Des contenus d’une « indécente exubérance »

Même s’il est probable que Joanna Herat ne doute pas de la qualité des vidéos d’Alyaa Gad, elle met en garde contre certains contenus. « Comme pour toute vidéo sur Internet », il faudrait, selon elle, se montrer vigilant :

« Il est clair que des vidéos postées en ligne peuvent être un très bon moyen d’information. Mais il faut que ce soit de la qualité. Suivant les pays, ça peut devenir difficile pour un jeune de 15 ans de savoir si ce qu’il regarde sur Internet est fiable, et il ne le fera pas forcément. »

Cette réserve n’est pas sans rappeler un article publié dans le New York Times en septembre 2016. La journaliste Amanda Hess s’y offusque de ces « reines de l’éducation sexuelle sur YouTube », qui n’ont « pas besoin d’un doctorat ». Elle qualifie ces « filles lambda » qui se filment dans leur dortoir et bâtissent un empire en « érigeant en modèle un niveau de libération sexuelle que les abonnés ne peuvent atteindre eux-mêmes », d’« amatrices », produisant des contenus « voyeuristes » et d’une « indécente exubérance ».

Dérapages contrôlés

Dans les faits, les dérapages sont rares. On se souviendra tout de même d’une vidéo publiée par Kelly Angelini, qui avait à l’époque KayEhHey pour pseudonyme. La jeune femme, plutôt d’ordinaire spécialisée lifestyle ou maquillage, avait partagé sa vision toute particulière de « la première fois », et de comment la réussir.

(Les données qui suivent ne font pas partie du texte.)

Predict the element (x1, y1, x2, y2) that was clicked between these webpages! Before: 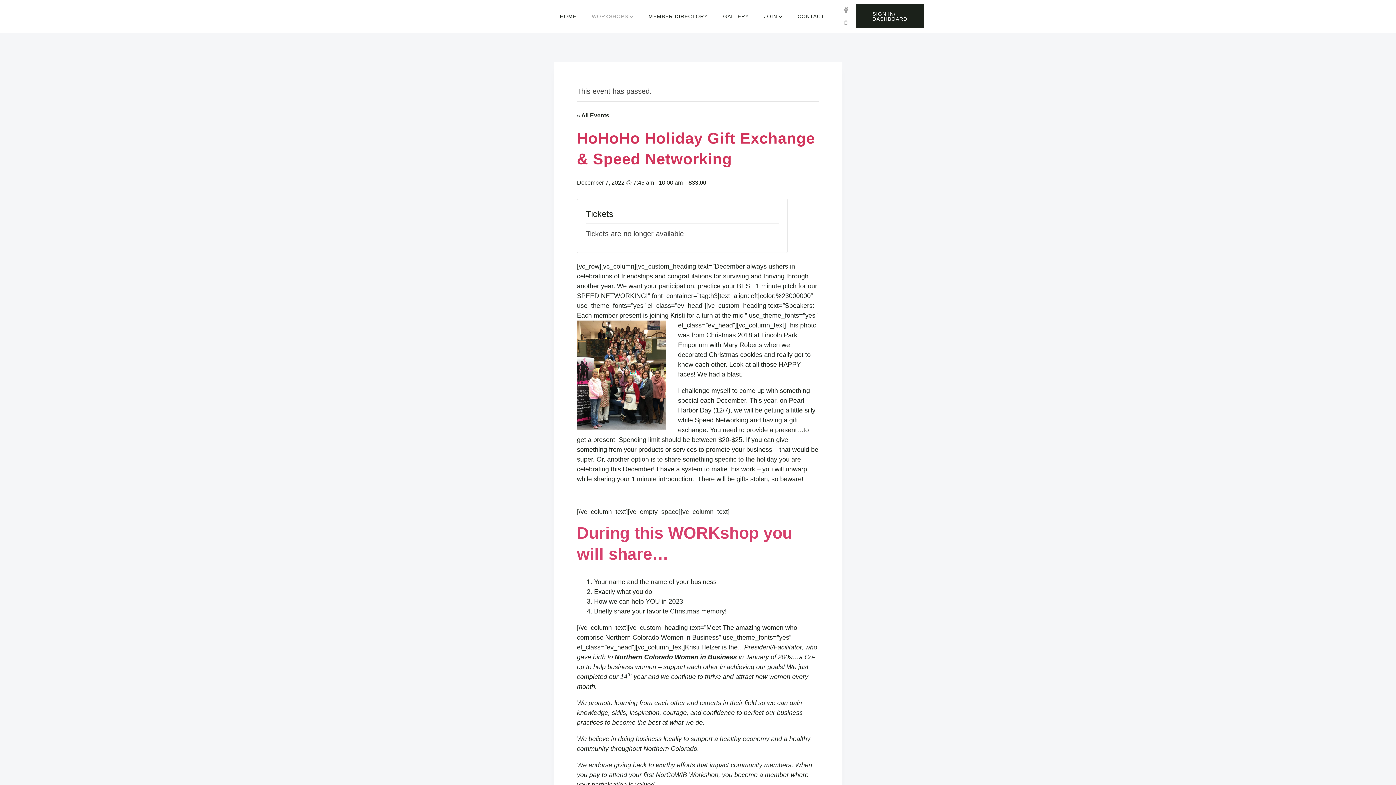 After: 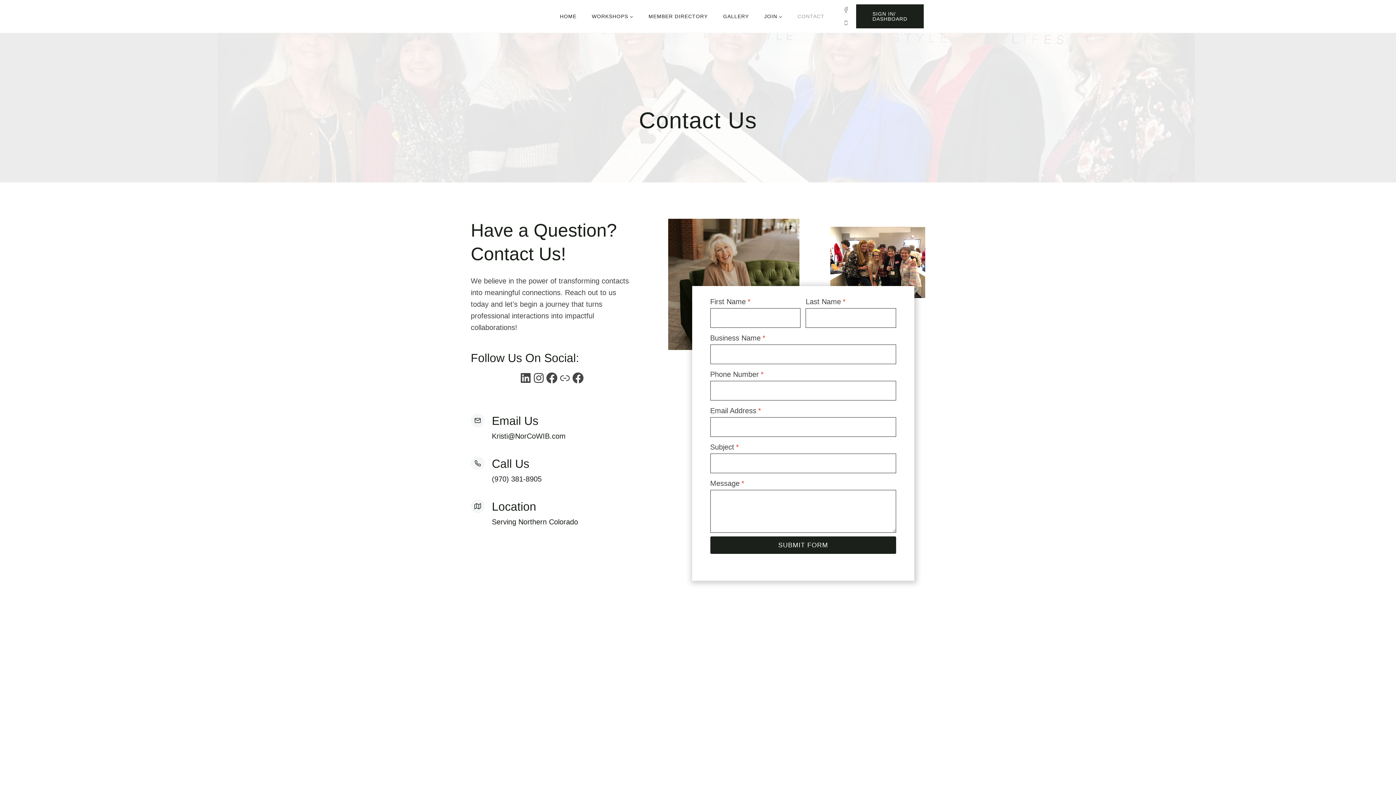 Action: bbox: (790, 10, 832, 21) label: CONTACTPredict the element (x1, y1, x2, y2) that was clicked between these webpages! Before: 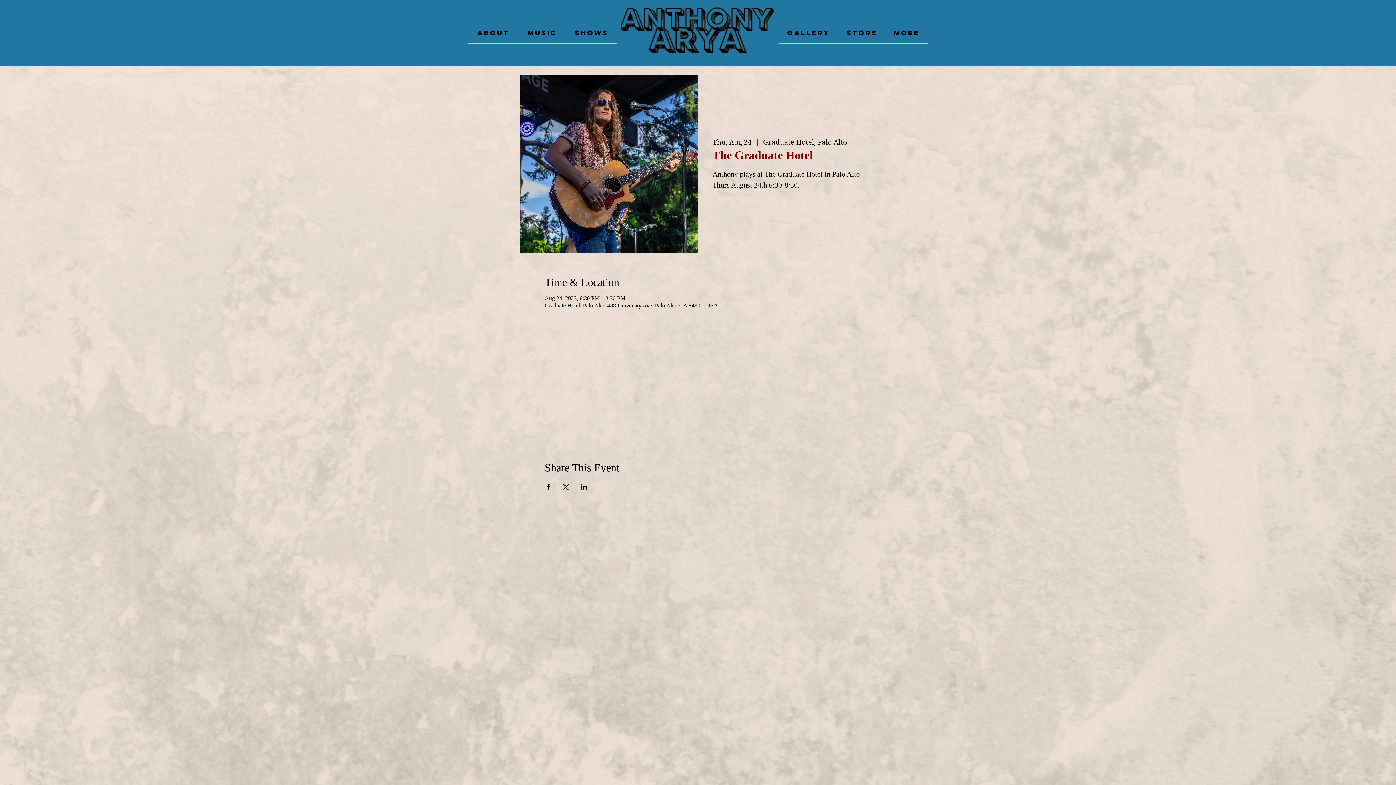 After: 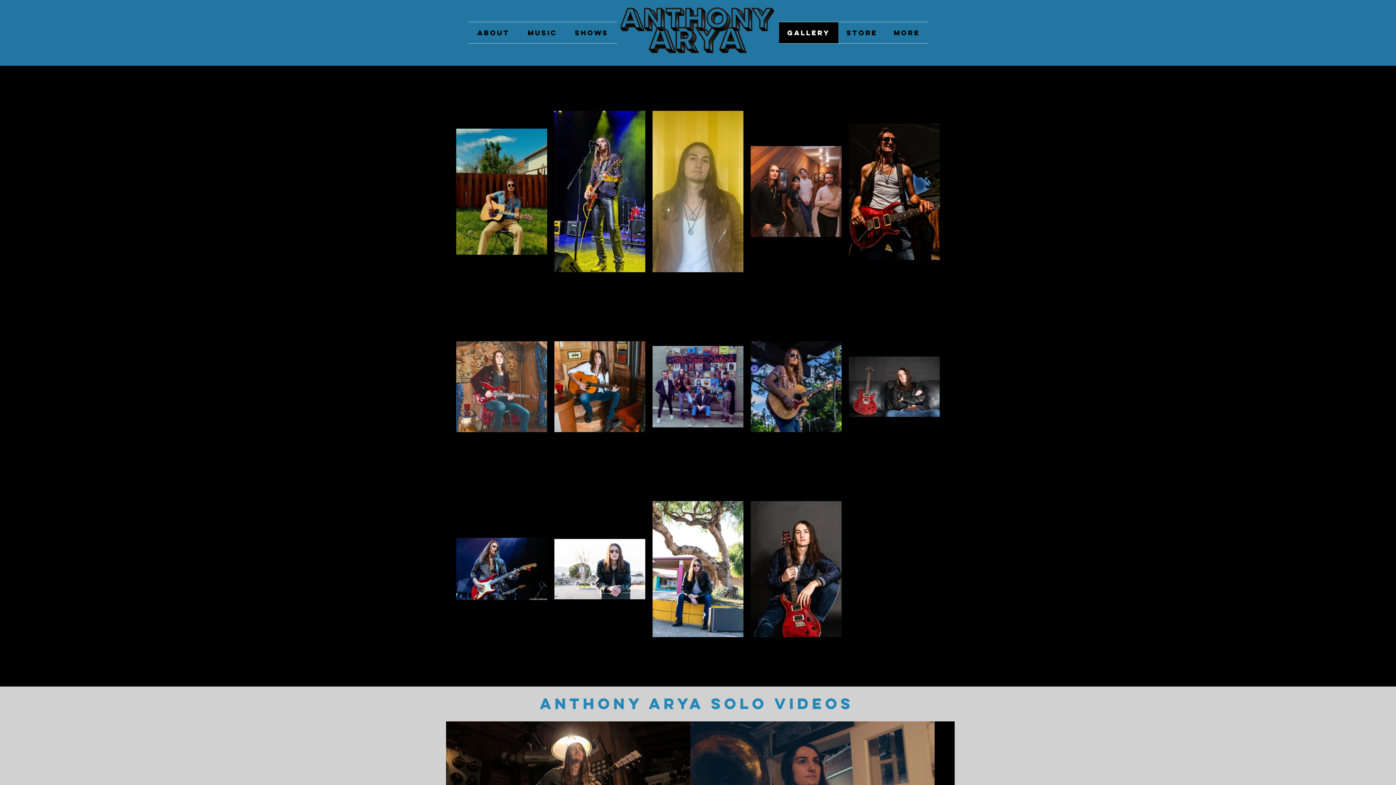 Action: bbox: (779, 22, 838, 43) label: Gallery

Avec une pudeur outrancière, sans jamais prononcer le mot « sexe », elle racontait comment les filles devaient rester « classiques et sophistiquées » sans être « too much », ne pas transpirer parce que « ça fout la honte ». Comment leur hygiène était plus importante que celle de leur partenaire pour garder « cette image de princesse ». Ou encore, comment il fallait s’épiler pour ne pas « dégoûter et gâcher l’instant ».

Le consentement se cachait derrière un maladroit « quand y a envie, ça facilite la chose », et la conclusion, elle, était toute trouvée : « Il faut se faire violence » pour que ça passe.

Consciente de ses erreurs, la youtubeuse s’était ensuite excusée, et avait supprimé la vidéo de sa chaîne.

PREMIÈRE FOIS AVEC UN GARÇON : EXPLICATIONS
Durée : 08:38

Pas profs, mais responsables

Pour la plupart des youtubeuses qui parlent d’éducation sexuelle, le sujet est pris très au sérieux, même lorsqu’il est abordé avec humour. Juliette Tresanini et Maud Bettina-Marie, les deux copines rigolotes de la websérie Parlons peu, parlons cul(ture) !, nous confiaient lire des magazines de santé, aller à des conférences de sexologie, en écouter d’autres, aller voir des médecins, leur demander des documents, voire les inviter en vidéo.

« On n’est pas profs, concède Juliette Tresanini, mais clairement, si au départ on ne faisait que des choses qui nous font rire, on a vite pris conscience de la responsabilité qu’on avait vis-à-vis de notre communauté. »

Par souci du détail, et goût du réalisme, quelques éducateurs sexuels de YouTube vont encore plus loin. Souvent décriées, les vidéos d’une Norvégienne mettent ainsi en scène de vrais modèles, avec de vrais pénis. Les images en question squattent YouTube depuis un an, et la plate-forme, elle, n’y voit a priori rien à redire. Les contenus à caractère sexuel ou la nudité sont en effet autorisés, dès lors qu’ils ne sont pas choquants et, surtout, qu’ils ont une visée éducative.

A noter dans le cas présent, une limitation d’âge a toutefois été posée. Il faut donc avoir 18 ans ou plus pour comprendre comment son corps évolue… pendant la puberté.